— PROMPT —
Echo the lines of each record below word for word, leaving out the pictures.

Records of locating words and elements
++++++++++

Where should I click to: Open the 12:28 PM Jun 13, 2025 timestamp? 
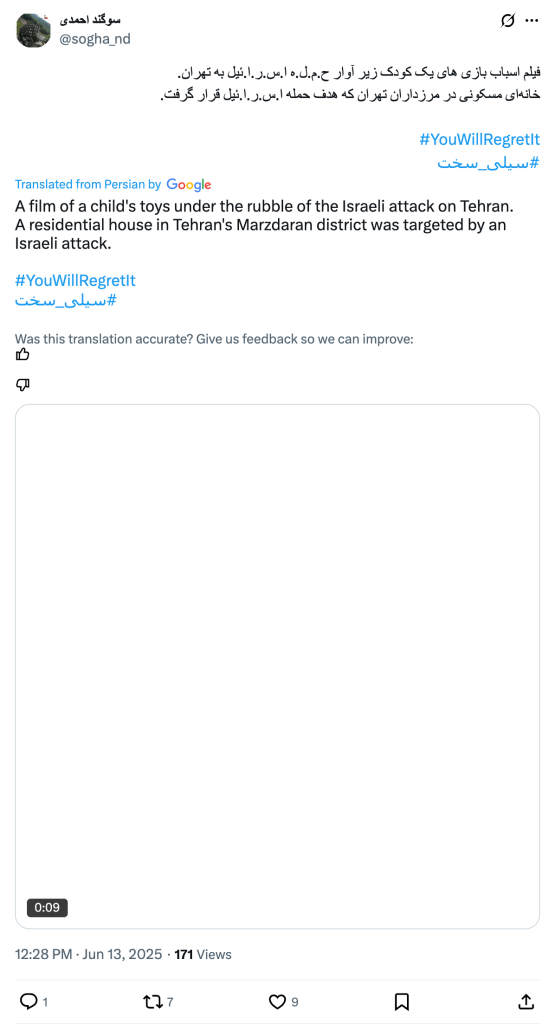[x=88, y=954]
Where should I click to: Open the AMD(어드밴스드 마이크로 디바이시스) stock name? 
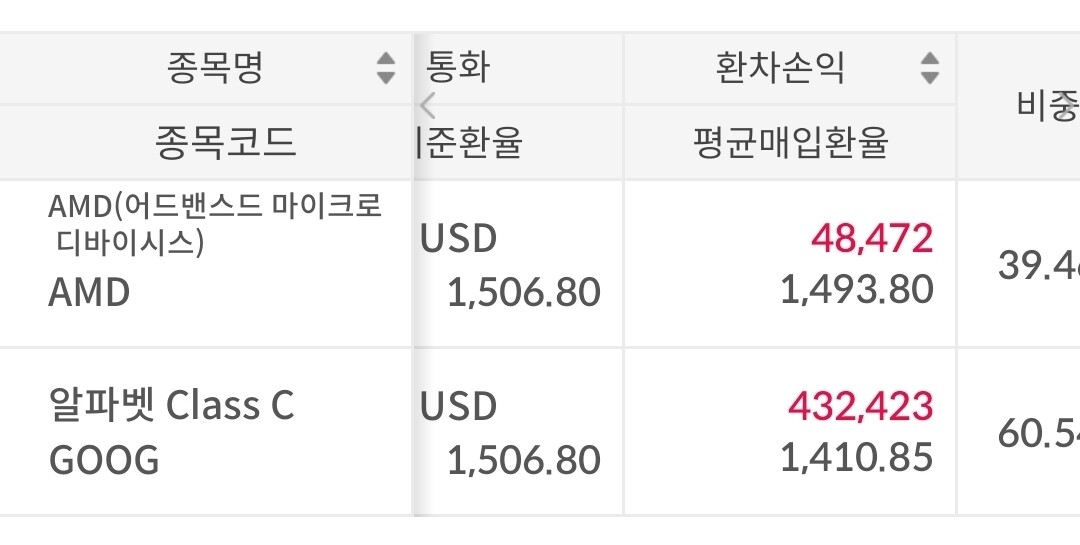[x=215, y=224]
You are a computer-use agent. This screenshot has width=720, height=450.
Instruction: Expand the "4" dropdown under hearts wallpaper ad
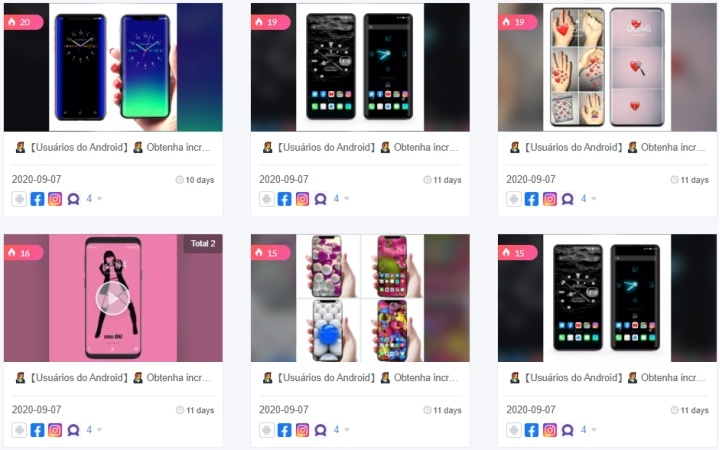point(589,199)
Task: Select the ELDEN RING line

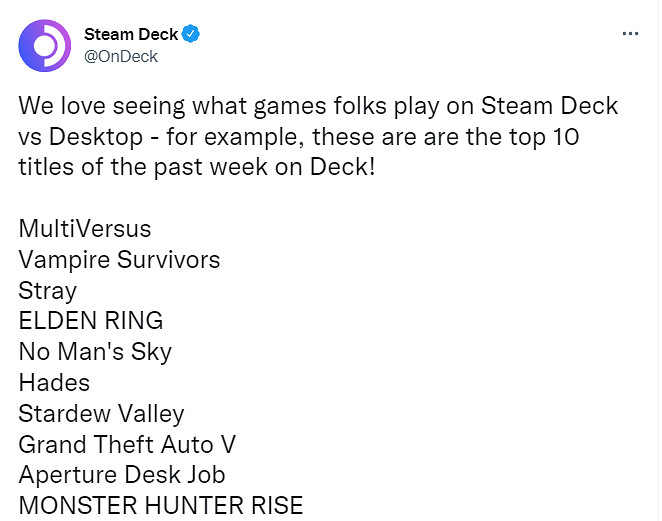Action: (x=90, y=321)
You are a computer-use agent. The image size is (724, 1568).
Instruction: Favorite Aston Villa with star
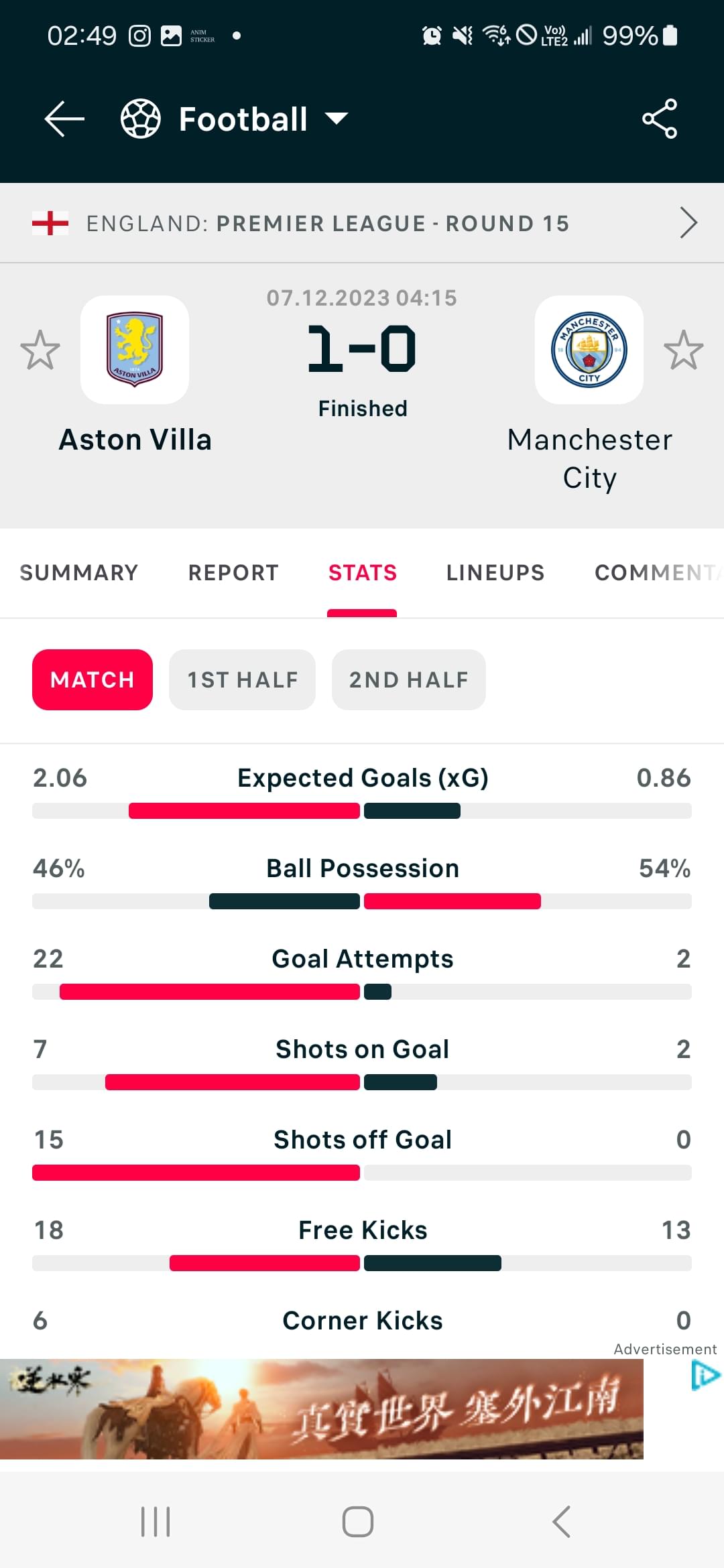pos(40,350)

++++++++++

— FINISHED TASK —
Where should I click to: Open the 12:28 PM Jun 13, 2025 timestamp? 
[x=88, y=954]
Where should I click to: Open the AMD(어드밴스드 마이크로 디바이시스) stock name? 
[x=215, y=224]
You are a computer-use agent. This screenshot has width=720, height=450.
Instruction: Expand the "4" dropdown under hearts wallpaper ad
point(589,199)
Task: Select the ELDEN RING line

Action: (x=90, y=321)
You are a computer-use agent. The image size is (724, 1568).
Instruction: Favorite Aston Villa with star
pos(40,350)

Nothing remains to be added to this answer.